New taxes and lower spending from high-rollers in Malaysia have sent Genting BHD’s 2016 first quarter profit crashing by 79 percent year-on-year.
Despite achieving an overall high volume of business, Genting BHD said in a disclosure to the Bursa Malaysia on Tuesday that its profit dropped from RM620.1million ($152 million) to RM 130.8 million ($31.9 million). Its earnings before interest, taxation, depreciation and amortization (EBITDA) also dropped by 27 percent year-to-year to RM444.3 million ($108.9 million).
Genting attributed the revenue slump to foreign exchange losses of RM 138.8 million ($34.02 million) on the company’s U.S. dollar denominated assets as a result of the strengthening Malaysian ringgit against the greenback in the first quarter of 2016.
Company earnings, according to Genting, were also hit by a goods and services tax introduced in Malaysia in April 2015, as well as the lack of one-off gains that had boosted last year’s performance.
“While the operational performance of the group grew this quarter, the strengthening of the Malaysian ringgit against the U.S. dollar resulted in significant foreign exchange losses on the group’s U.S.-dollar denominated assets,” Genting BHD stated. “This, along with higher depreciation and amortization charges, led to the drop in the group’s net profit.”
The Genting group’s revenue, however, rose 7.6% to RM4.7 billion ($1.15 billion) in the quarter from a year ago, due to higher income from its casino operations in the UK and its hospitality business in the United States.
Malaysia’s sole casino operator pointed out that casino business in the UK posted a RM 173.2 million ($42.46 million) profit from its premium players, saying that the favorable foreign exchange movement of the British pound against the Malaysian ringgit has also contributed to higher revenue from UK.

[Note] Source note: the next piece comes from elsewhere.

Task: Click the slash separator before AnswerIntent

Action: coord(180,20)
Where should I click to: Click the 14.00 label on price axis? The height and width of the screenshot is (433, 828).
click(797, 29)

On the other hand, revenue from the leisure and hospitality business in the United States and Bahamas increased to RM 36.6 million ($8.97 million) due mainly to a higher volume of business from the operations of Resorts World Casino New York City and a stronger U.S. dollar against the ringgit.
Genting is the holding company of a group that includes five listed entities in Malaysia, Singapore and Hong Kong. Its affiliates are Genting Malaysia, Genting Singapore, Genting Hong Kong and Genting Plantations.
While the casino and entertainment firm takes a cautious stance amid the prevailing global economic uncertainty, Genting said its outlook for the industry and international tourism remains positive in the long term.
Genting announced its plan to ramp up spending as part of the Genting Integrated Tourism Plan, which aims to upgrade the Resorts World Genting complex. The company said new attractions and facilities included in the plan, such as the 20th Century Fox theme park, would begin opening “from the second half of 2016.” The total capital investment is now estimated at RM10.38 billion ($2.54 billion) from the original RM5 billion ($1.23 billion) announced in 2013.